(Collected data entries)
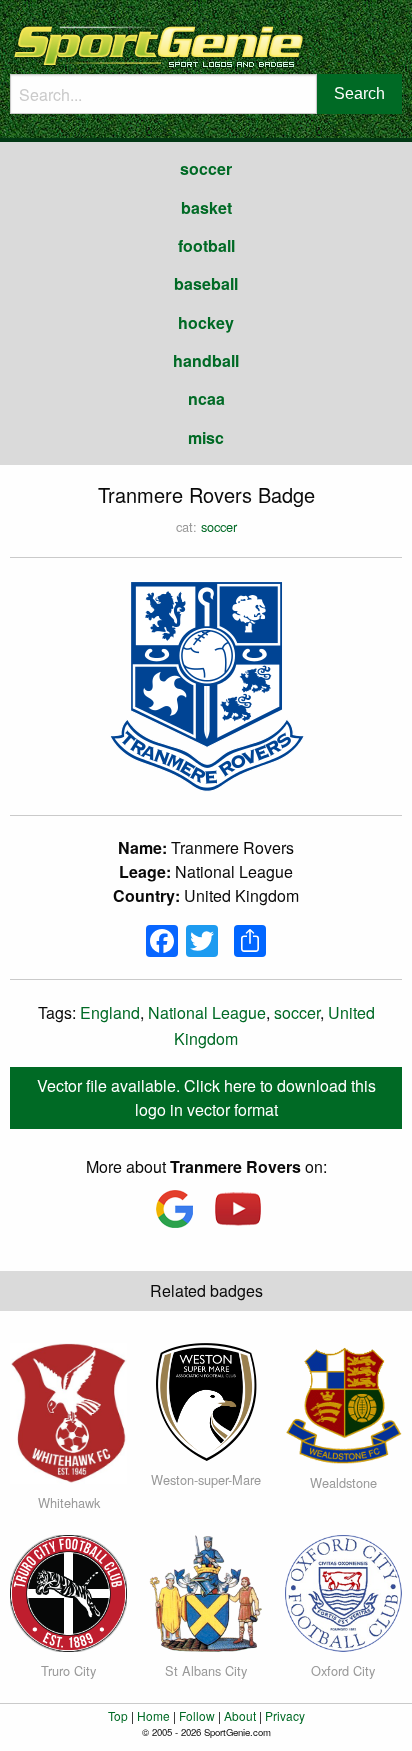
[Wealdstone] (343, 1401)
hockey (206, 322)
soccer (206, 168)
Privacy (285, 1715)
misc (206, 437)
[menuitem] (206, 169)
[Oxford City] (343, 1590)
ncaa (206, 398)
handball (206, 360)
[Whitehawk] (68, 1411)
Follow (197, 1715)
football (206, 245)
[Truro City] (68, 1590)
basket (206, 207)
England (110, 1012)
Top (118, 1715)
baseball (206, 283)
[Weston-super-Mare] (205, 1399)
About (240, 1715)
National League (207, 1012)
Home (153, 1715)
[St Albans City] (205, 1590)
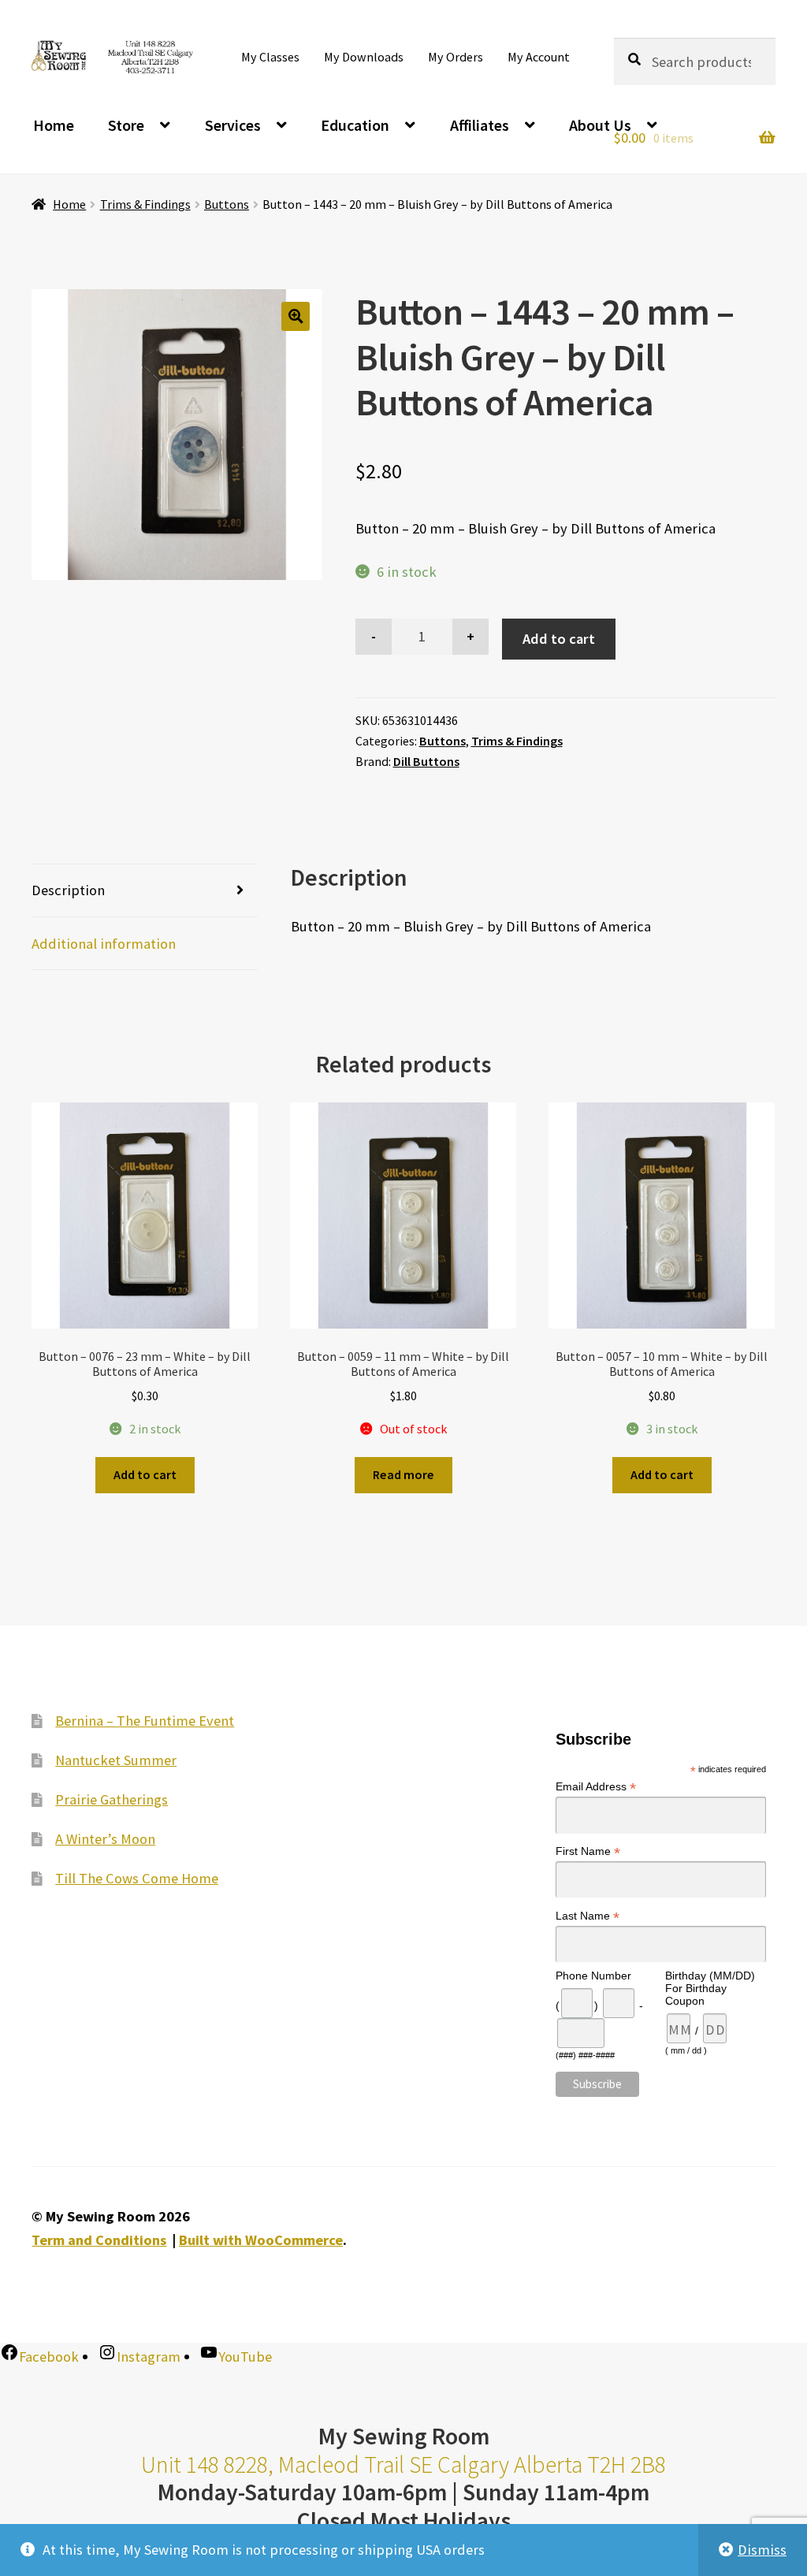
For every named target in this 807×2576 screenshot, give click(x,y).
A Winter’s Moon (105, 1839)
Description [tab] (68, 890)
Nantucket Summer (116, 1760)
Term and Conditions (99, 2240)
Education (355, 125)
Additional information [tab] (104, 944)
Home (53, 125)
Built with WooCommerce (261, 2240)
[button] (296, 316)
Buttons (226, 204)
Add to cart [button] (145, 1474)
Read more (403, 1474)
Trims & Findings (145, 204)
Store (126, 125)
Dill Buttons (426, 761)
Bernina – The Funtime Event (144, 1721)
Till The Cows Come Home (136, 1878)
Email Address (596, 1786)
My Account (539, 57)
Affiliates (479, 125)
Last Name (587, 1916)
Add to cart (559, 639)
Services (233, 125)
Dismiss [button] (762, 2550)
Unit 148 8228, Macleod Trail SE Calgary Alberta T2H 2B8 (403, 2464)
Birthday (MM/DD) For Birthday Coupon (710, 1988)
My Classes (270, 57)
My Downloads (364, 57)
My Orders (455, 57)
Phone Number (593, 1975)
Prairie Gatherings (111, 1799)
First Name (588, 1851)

◆ **Problem to work on**:
Collect each line of the entries that has the word "City", copying it in full.

◆ **Exercise result**:
[Oxford City] (343, 1590)
[Truro City] (68, 1590)
[St Albans City] (205, 1590)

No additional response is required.